• _Task requirements_:
In the rows starting with the line that contains "Click chat icon for claudemonet gift listing" and going on through the line that contains "click(21, 125)", replace "gift listing" with "sale listing" and give those lines again with everything else unchanged. Leave the pictures out of your answer.

• _Stored data_:

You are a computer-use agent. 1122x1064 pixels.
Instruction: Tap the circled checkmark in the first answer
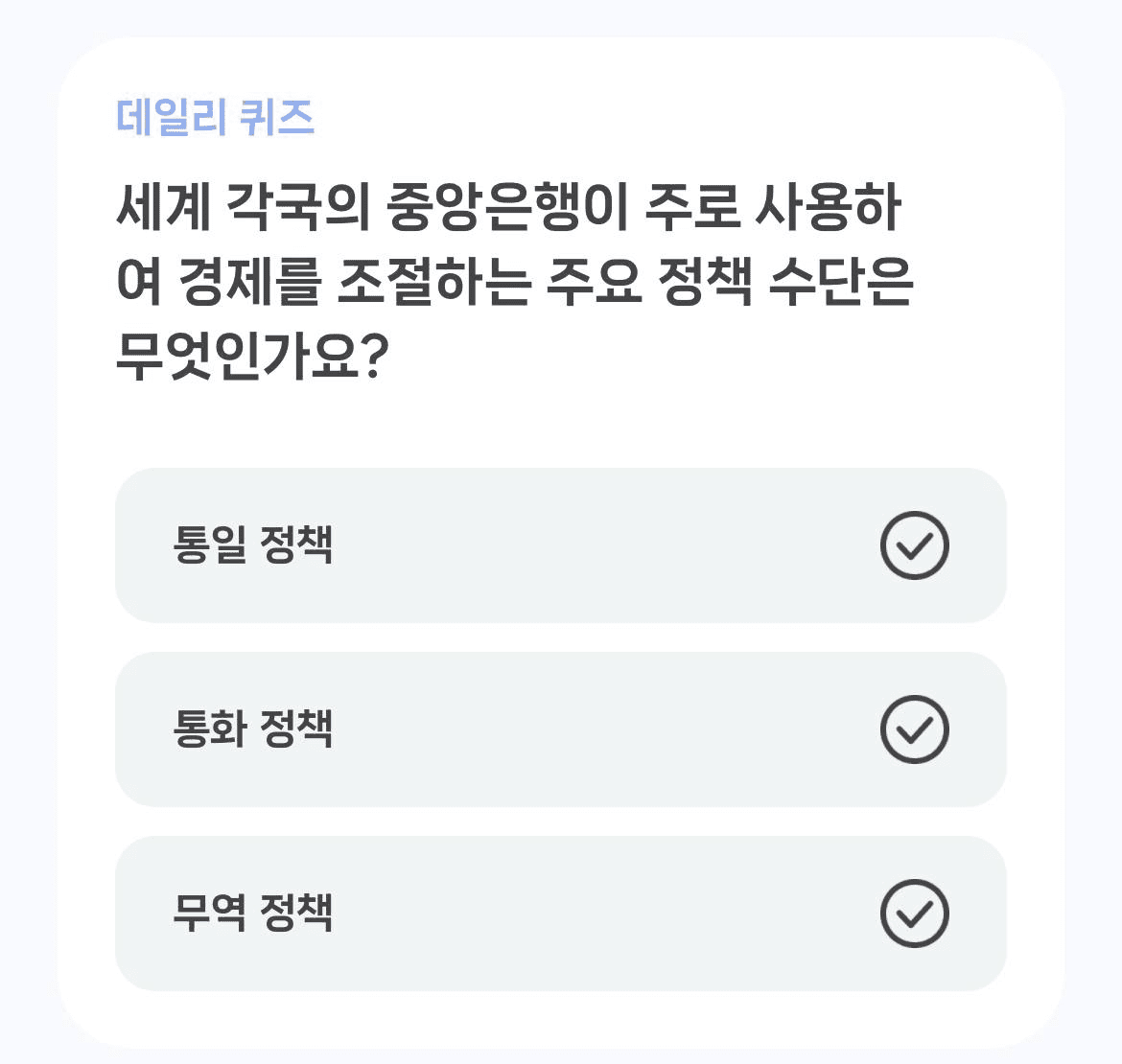click(x=915, y=545)
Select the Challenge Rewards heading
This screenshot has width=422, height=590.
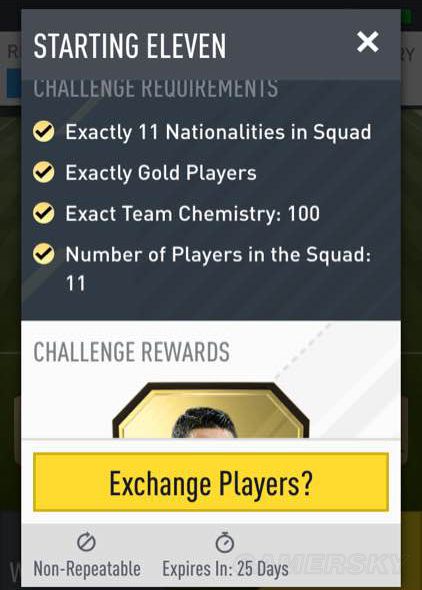coord(132,352)
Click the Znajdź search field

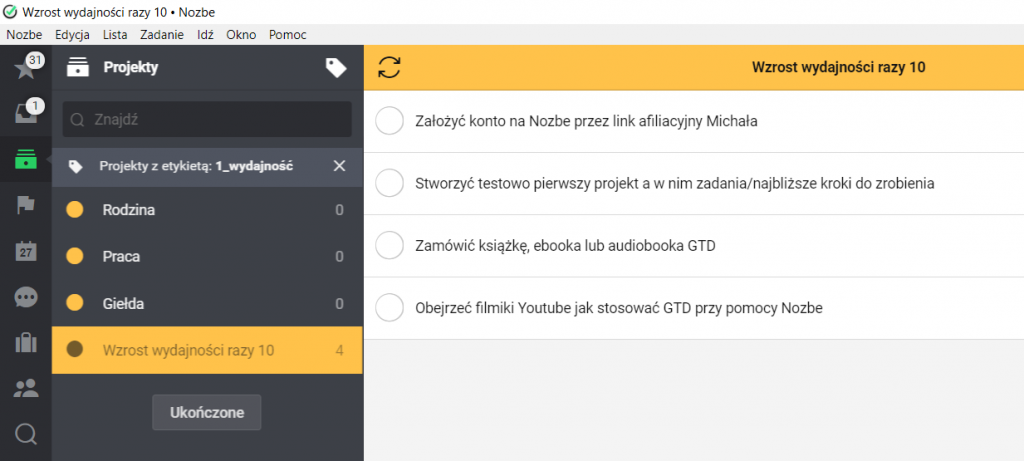pyautogui.click(x=207, y=119)
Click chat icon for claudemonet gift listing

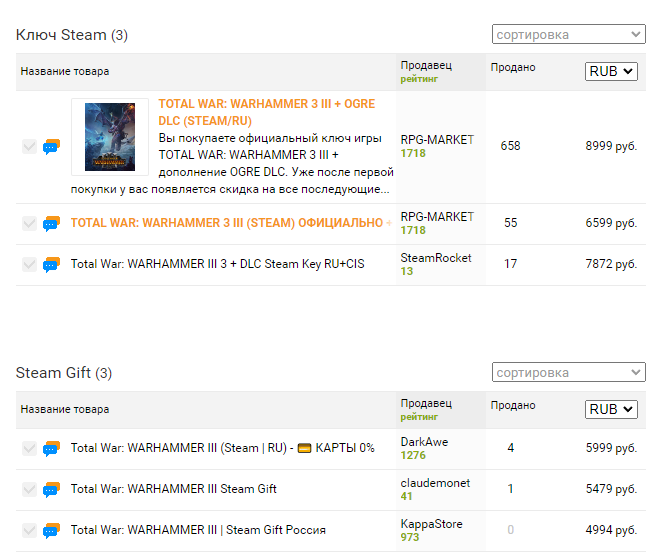click(51, 490)
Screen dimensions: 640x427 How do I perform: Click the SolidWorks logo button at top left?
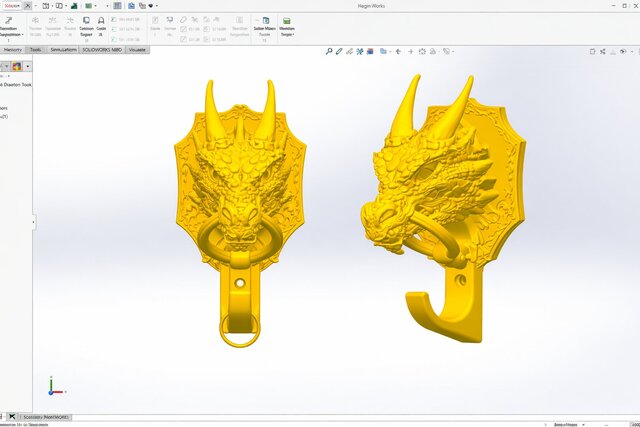[12, 6]
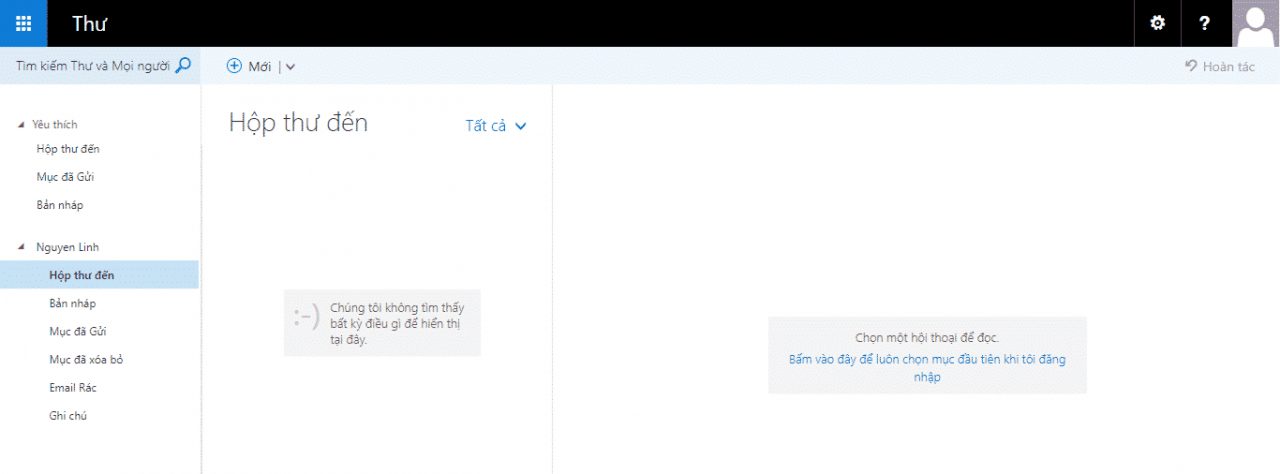Collapse the Yêu thích folder group
Viewport: 1280px width, 474px height.
click(21, 125)
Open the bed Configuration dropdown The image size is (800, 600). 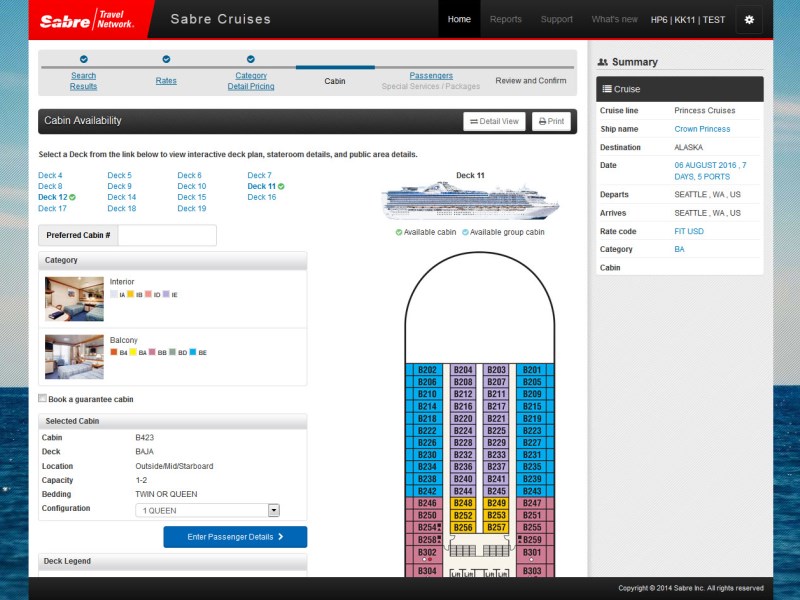[x=206, y=510]
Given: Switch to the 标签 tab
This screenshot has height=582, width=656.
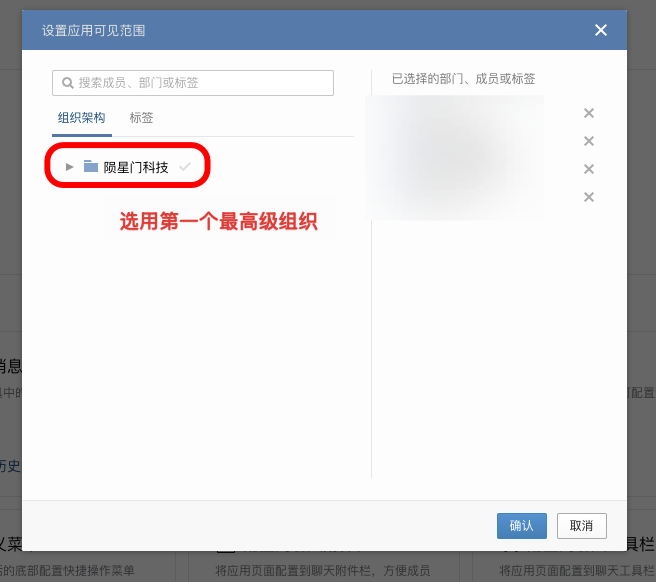Looking at the screenshot, I should pyautogui.click(x=141, y=118).
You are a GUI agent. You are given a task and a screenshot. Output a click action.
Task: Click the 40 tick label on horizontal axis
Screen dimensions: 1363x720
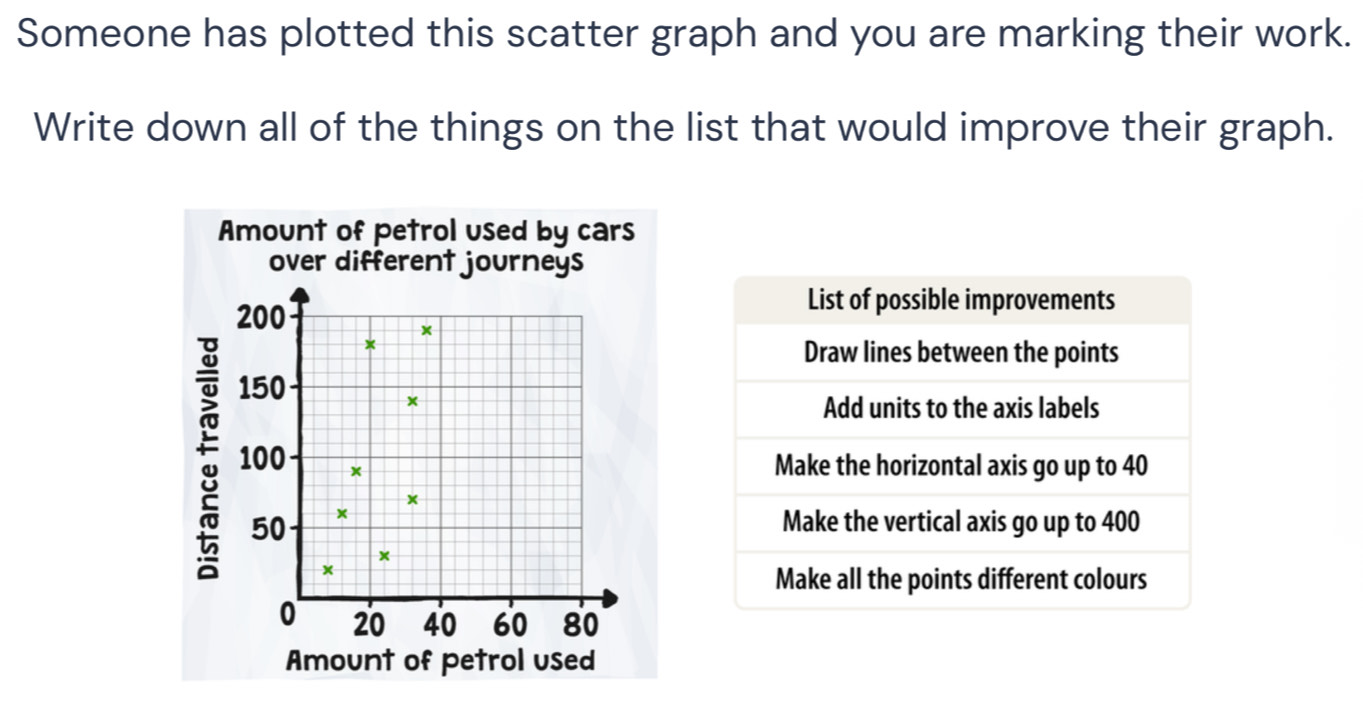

• _Right answer_:
Click chat icon for claudemonet sale listing

click(51, 490)
Screen dimensions: 640x427 How do I perform: Click the SolidWorks logo button at top left?
[12, 6]
Collapse the Yêu thích folder group
Viewport: 1280px width, 474px height.
click(21, 125)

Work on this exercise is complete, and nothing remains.